DIRECTION:
Copy the lines below word for word, keeping every character and line break unchanged.

EXTRACTED DATA:
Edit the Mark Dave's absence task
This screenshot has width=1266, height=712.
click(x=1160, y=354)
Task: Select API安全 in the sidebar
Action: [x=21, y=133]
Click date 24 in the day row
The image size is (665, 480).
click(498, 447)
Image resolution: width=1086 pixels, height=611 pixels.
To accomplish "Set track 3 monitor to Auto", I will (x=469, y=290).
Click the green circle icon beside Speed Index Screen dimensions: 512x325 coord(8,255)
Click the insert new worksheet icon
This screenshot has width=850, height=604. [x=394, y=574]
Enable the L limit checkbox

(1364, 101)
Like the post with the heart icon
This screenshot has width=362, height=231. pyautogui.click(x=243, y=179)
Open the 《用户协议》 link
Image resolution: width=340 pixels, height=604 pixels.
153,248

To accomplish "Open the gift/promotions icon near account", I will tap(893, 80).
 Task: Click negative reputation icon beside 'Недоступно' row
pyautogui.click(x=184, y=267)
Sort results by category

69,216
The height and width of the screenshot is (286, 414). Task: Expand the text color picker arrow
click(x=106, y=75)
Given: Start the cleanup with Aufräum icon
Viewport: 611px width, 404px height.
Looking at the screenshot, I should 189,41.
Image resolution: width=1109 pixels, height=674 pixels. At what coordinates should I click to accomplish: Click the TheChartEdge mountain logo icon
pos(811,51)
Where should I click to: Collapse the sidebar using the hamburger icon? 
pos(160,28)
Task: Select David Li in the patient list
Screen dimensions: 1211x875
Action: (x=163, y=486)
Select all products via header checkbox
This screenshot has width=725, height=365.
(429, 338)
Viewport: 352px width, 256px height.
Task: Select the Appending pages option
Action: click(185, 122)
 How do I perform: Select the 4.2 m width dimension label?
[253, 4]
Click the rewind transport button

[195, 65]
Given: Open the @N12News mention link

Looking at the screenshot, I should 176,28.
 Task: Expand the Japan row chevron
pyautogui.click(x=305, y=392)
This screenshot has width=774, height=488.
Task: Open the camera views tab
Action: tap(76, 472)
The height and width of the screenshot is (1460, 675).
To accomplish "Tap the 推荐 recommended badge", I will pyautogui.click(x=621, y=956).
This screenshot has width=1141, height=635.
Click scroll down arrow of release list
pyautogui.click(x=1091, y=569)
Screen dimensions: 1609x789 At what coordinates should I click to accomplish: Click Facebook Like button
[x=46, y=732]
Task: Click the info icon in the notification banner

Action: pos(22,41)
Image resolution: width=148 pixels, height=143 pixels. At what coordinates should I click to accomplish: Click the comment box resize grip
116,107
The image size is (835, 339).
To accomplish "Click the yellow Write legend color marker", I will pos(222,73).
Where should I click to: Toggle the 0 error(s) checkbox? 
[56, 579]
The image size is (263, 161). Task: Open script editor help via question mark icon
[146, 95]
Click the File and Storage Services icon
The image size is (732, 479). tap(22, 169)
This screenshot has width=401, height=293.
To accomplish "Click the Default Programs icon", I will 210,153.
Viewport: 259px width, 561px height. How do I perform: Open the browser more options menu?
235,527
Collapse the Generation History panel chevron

TASK ANSWER:
Edit the Mark Dave's absence task
This screenshot has width=1266, height=712.
click(x=1160, y=354)
Task: Select API安全 in the sidebar
Action: [x=21, y=133]
Click date 24 in the day row
The image size is (665, 480).
click(498, 447)
Image resolution: width=1086 pixels, height=611 pixels.
To accomplish "Set track 3 monitor to Auto", I will (x=469, y=290).
Click the green circle icon beside Speed Index Screen dimensions: 512x325 coord(8,255)
Click the insert new worksheet icon
This screenshot has width=850, height=604. [x=394, y=574]
Enable the L limit checkbox

(1364, 101)
Like the post with the heart icon
This screenshot has width=362, height=231. pyautogui.click(x=243, y=179)
Open the 《用户协议》 link
Image resolution: width=340 pixels, height=604 pixels.
153,248

To accomplish "Open the gift/promotions icon near account", I will tap(893, 80).
 Task: Click negative reputation icon beside 'Недоступно' row
pyautogui.click(x=184, y=267)
Sort results by category

69,216
The height and width of the screenshot is (286, 414). Task: Expand the text color picker arrow
click(x=106, y=75)
Given: Start the cleanup with Aufräum icon
Viewport: 611px width, 404px height.
Looking at the screenshot, I should 189,41.
Image resolution: width=1109 pixels, height=674 pixels. At what coordinates should I click to accomplish: Click the TheChartEdge mountain logo icon
pos(811,51)
Where should I click to: Collapse the sidebar using the hamburger icon? 
pos(160,28)
Task: Select David Li in the patient list
Screen dimensions: 1211x875
Action: (x=163, y=486)
Select all products via header checkbox
This screenshot has width=725, height=365.
(429, 338)
Viewport: 352px width, 256px height.
Task: Select the Appending pages option
Action: click(185, 122)
 How do I perform: Select the 4.2 m width dimension label?
[253, 4]
Click the rewind transport button

[195, 65]
Given: Open the @N12News mention link

Looking at the screenshot, I should 176,28.
 Task: Expand the Japan row chevron
pyautogui.click(x=305, y=392)
This screenshot has width=774, height=488.
Task: Open the camera views tab
Action: tap(76, 472)
The height and width of the screenshot is (1460, 675).
To accomplish "Tap the 推荐 recommended badge", I will pyautogui.click(x=621, y=956).
This screenshot has width=1141, height=635.
Click scroll down arrow of release list
pyautogui.click(x=1091, y=569)
Screen dimensions: 1609x789 At what coordinates should I click to accomplish: Click Facebook Like button
[x=46, y=732]
Task: Click the info icon in the notification banner

Action: pos(22,41)
Image resolution: width=148 pixels, height=143 pixels. At what coordinates should I click to accomplish: Click the comment box resize grip
116,107
The image size is (835, 339).
To accomplish "Click the yellow Write legend color marker", I will pos(222,73).
Where should I click to: Toggle the 0 error(s) checkbox? 
[56, 579]
The image size is (263, 161). Task: Open script editor help via question mark icon
[146, 95]
Click the File and Storage Services icon
The image size is (732, 479). tap(22, 169)
This screenshot has width=401, height=293.
To accomplish "Click the Default Programs icon", I will 210,153.
Viewport: 259px width, 561px height. How do I perform: Open the browser more options menu?
235,527
Collapse the Generation History panel chevron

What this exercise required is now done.